How many of the rows below contain the word "perform"? Reply with the number alone.

— Start Records to process —

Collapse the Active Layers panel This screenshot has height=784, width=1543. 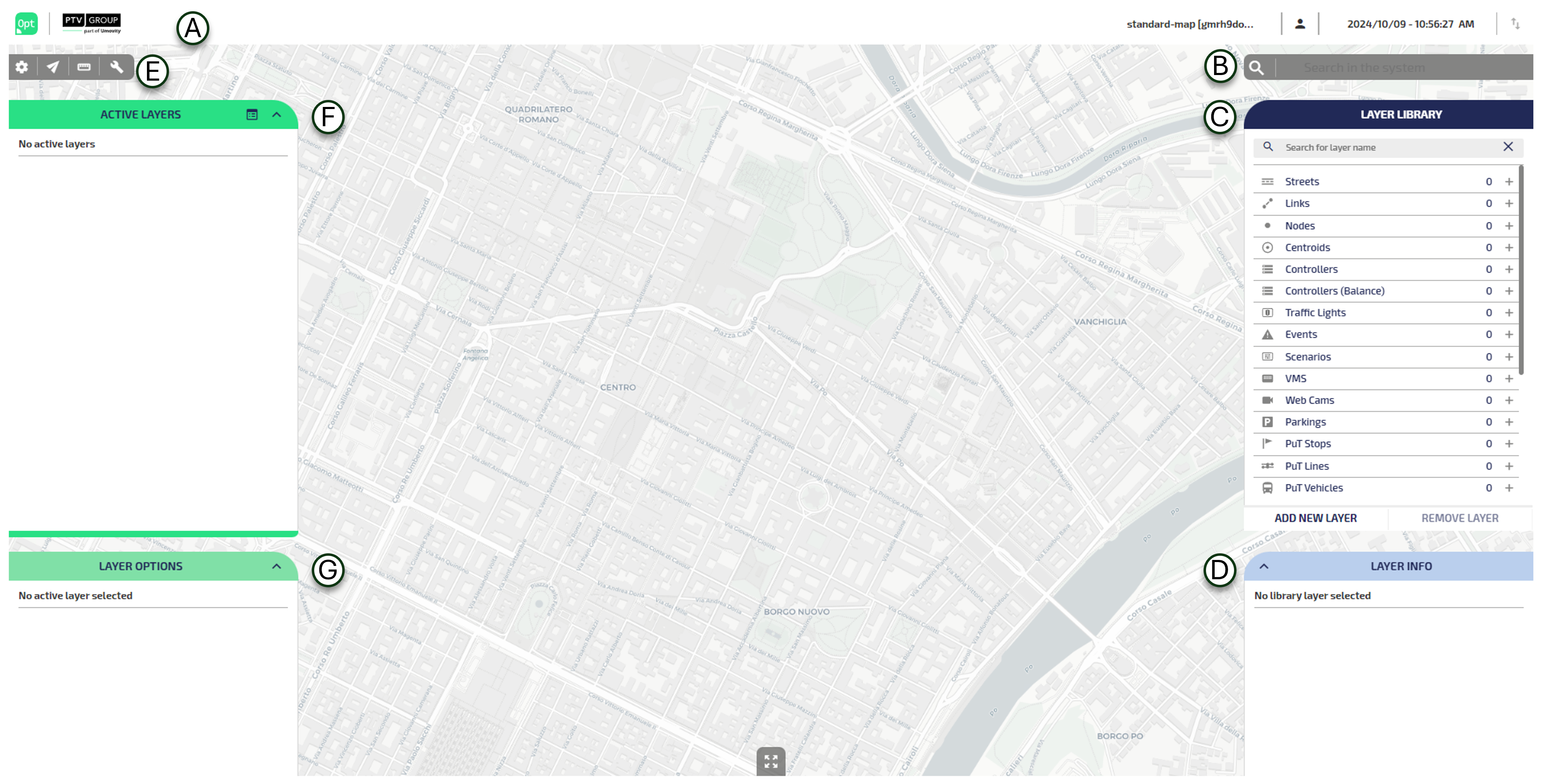(x=277, y=114)
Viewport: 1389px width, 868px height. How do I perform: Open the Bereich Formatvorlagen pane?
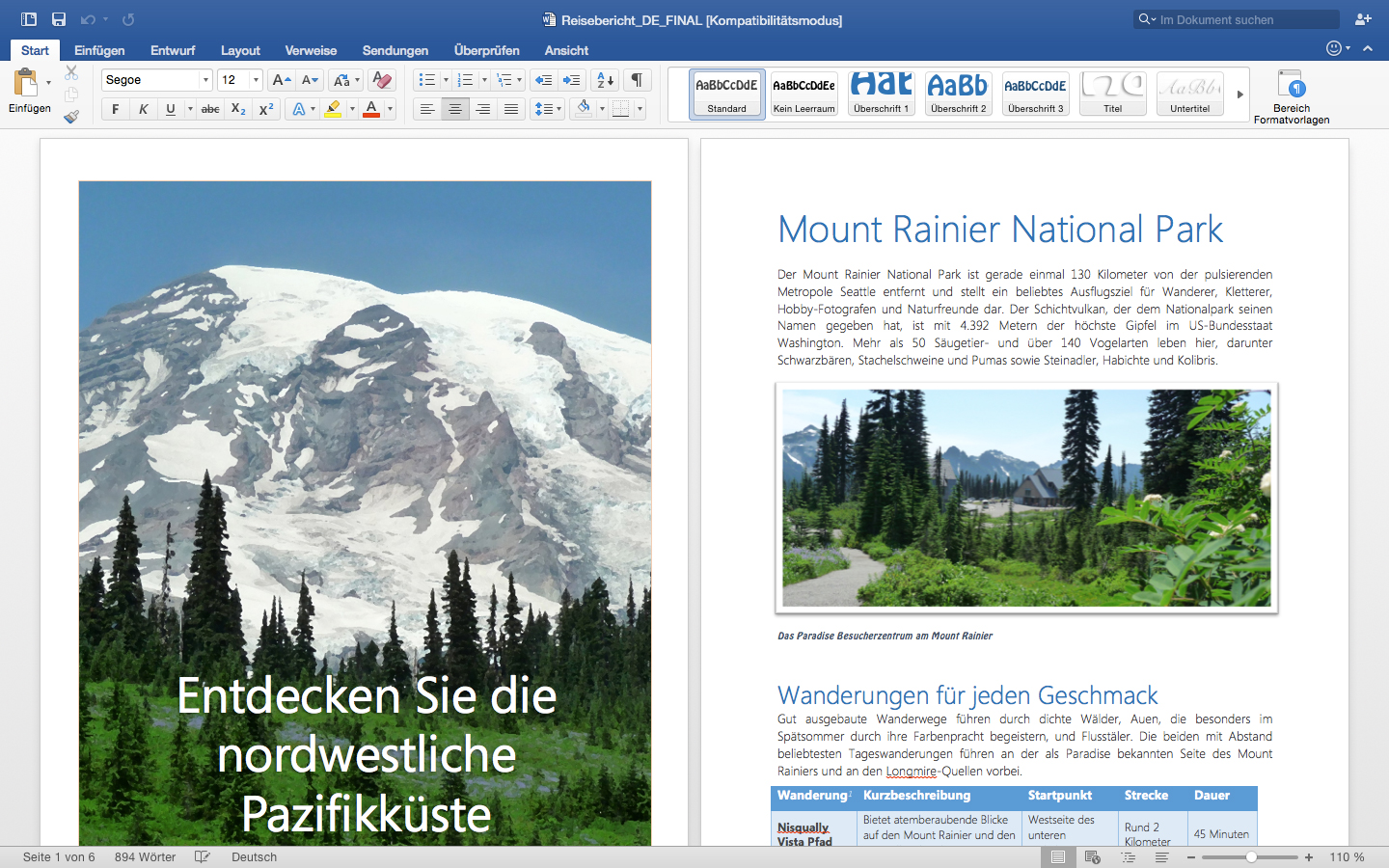pyautogui.click(x=1291, y=96)
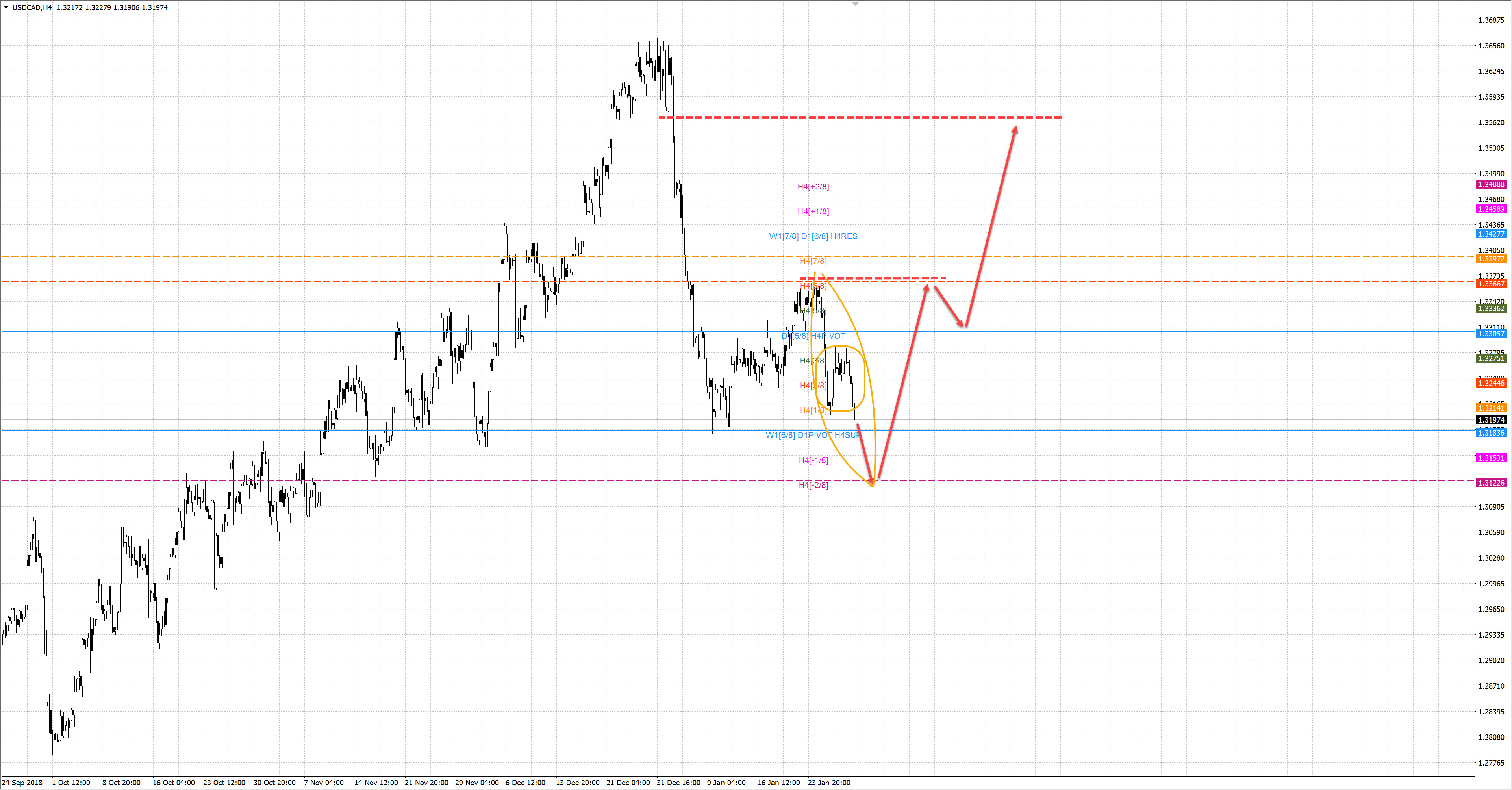The width and height of the screenshot is (1512, 790).
Task: Select the W1[7/8] D1[6/8] H4RES label
Action: coord(813,236)
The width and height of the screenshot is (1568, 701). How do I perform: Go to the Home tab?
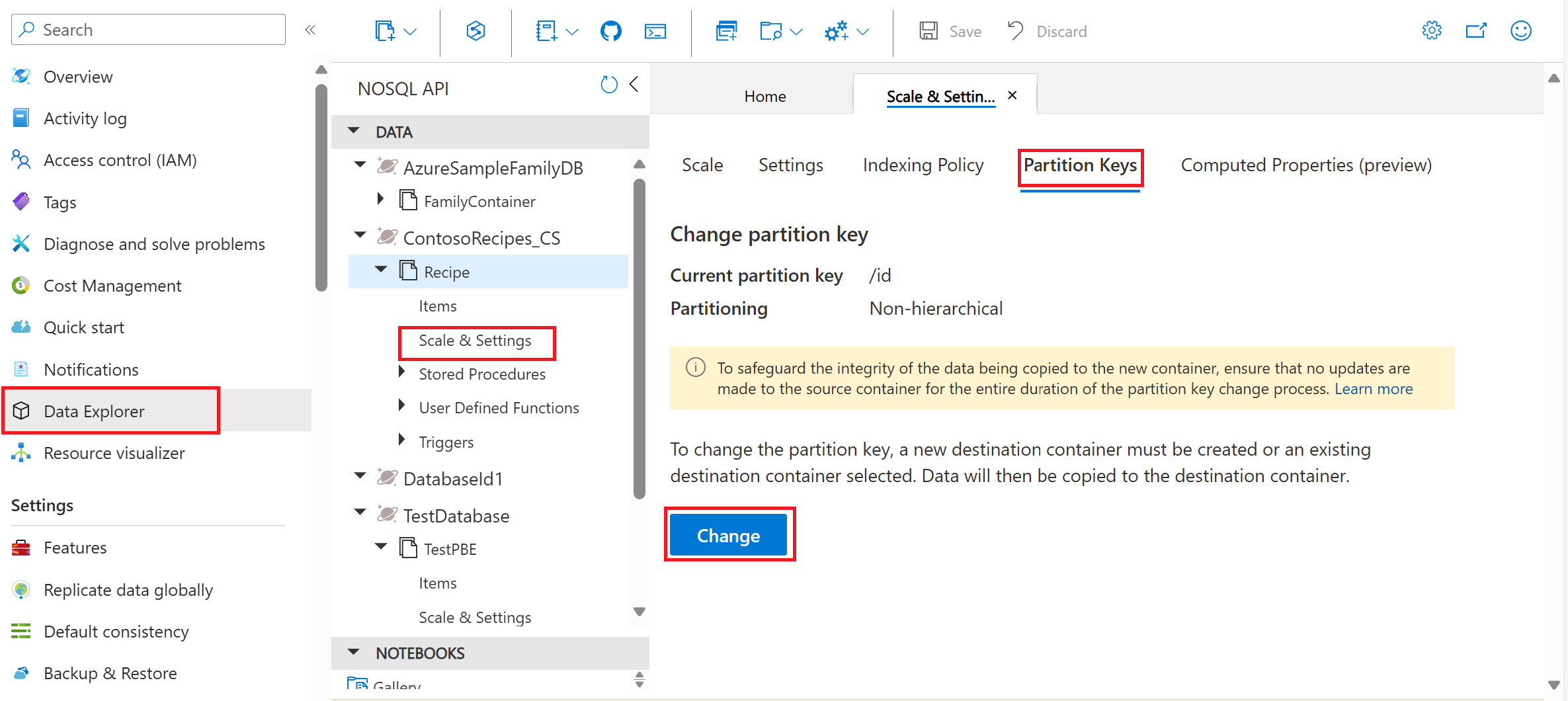click(x=764, y=95)
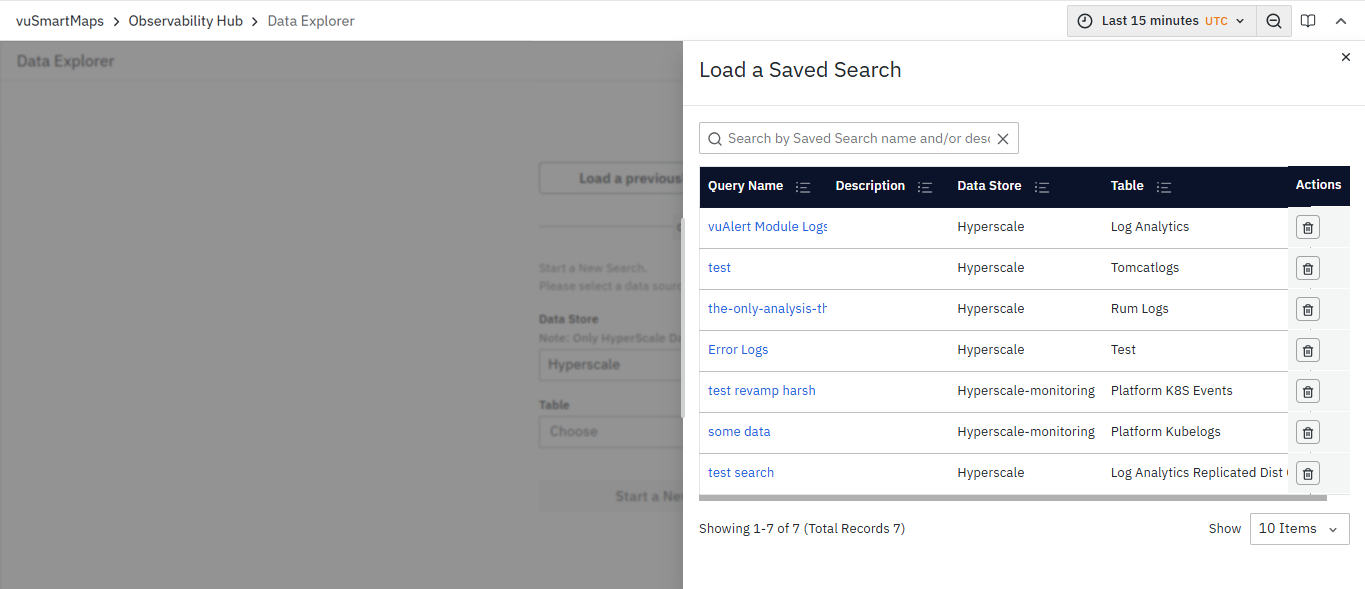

— End Records to process —

Result for this task: 2